Our universe may be a bit more stable than was supposed

JWST survey reveals fewer supermassive black holes than presumed.


A supermassive black hole is found in the center of every galaxy. Still, AGN are more spectacular events actively attracting gas and displaying a brilliance not found in normal black holes.

The JWST survey, which has a greater resolution than previous surveys using the Spitzer Space Telescope, was expected to find many more AGNs. However, despite MIRI’s increased strength and sensitivity, the current survey only discovered a small number of extra AGNs.

Active galactic nuclei, which are supermassive black holes quickly growing in size, were previously thought to be more common. However, a University of Kansas investigation of the cosmos using the James Webb Space Telescope has shown otherwise.

The Mid-Infrared Instrument (MIRI) results on the JWST indicate that our cosmos might be slightly more stable than previously thought. The study also discusses the difficulties in finding AGN and observations of faint galaxies and their characteristics.

For this study, scientists focused on a long-studied zone of the cosmos, the Extended Groth Strip, located between the Ursa Major and Boötes constellations. However, previous area examinations relied on a less powerful generation of space telescopes.

Allison Kirkpatrick, assistant professor of physics & astronomy at KU, said, “Our observations were taken last June and December, and we were aiming to characterize how galaxies looked during the heyday of star formation in the universe. This is a look back in time of 7 to 10 billion years in the past.”

“We used the mid-infrared instrument on the James Webb Space Telescope to look at dust in galaxies that existed 10 billion years in the past. That dust can hide ongoing star formation and growing supermassive black holes. So I carried out the first survey to search for these lurking, supermassive black holes at the centers of these galaxies.”

“The results looked completely different from what I had anticipated, leading to my first major surprise. One significant revelation was the scarcity of rapidly growing supermassive black holes. This finding prompted questions about the whereabouts of these objects.
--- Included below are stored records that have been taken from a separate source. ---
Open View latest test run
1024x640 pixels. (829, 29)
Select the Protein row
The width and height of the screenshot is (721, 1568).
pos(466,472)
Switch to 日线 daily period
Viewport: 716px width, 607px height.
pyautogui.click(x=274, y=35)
As it turns out, these black holes are likely growing at a slower pace than previously believed, which is intriguing, considering the galaxies I examined resemble our Milky Way from the past.”

“Earlier observations using Spitzer only allowed us to study the brightest and most massive galaxies with rapidly growing supermassive black holes, making them easy to detect.”

“An important mystery in astronomy lies in understanding how typical supermassive black holes, such as those found in galaxies like the Milky Way, grow and influence their host galaxy.”

“The study’s findings suggest that these black holes are not growing rapidly, absorbing limited material, and perhaps not significantly impacting their host galaxies. This discovery opens up a whole new perspective on black-hole growth since our current understanding is largely based on the most massive black holes in the biggest galaxies, which have significant effects on their hosts, but the smaller black holes in these galaxies likely do not.”

“Another surprising outcome was the lack of dust in these galaxies.”

“JWST can identify much smaller galaxies than ever before, including those the size of the Milky Way or even smaller, which was previously impossible at these redshifts (cosmic distances).”

“Typically, the most massive galaxies have abundant dust due to their rapid star formation rates. I had assumed that lower mass galaxies would also contain substantial dust, but they did not, defying my expectations and offering another intriguing discovery.”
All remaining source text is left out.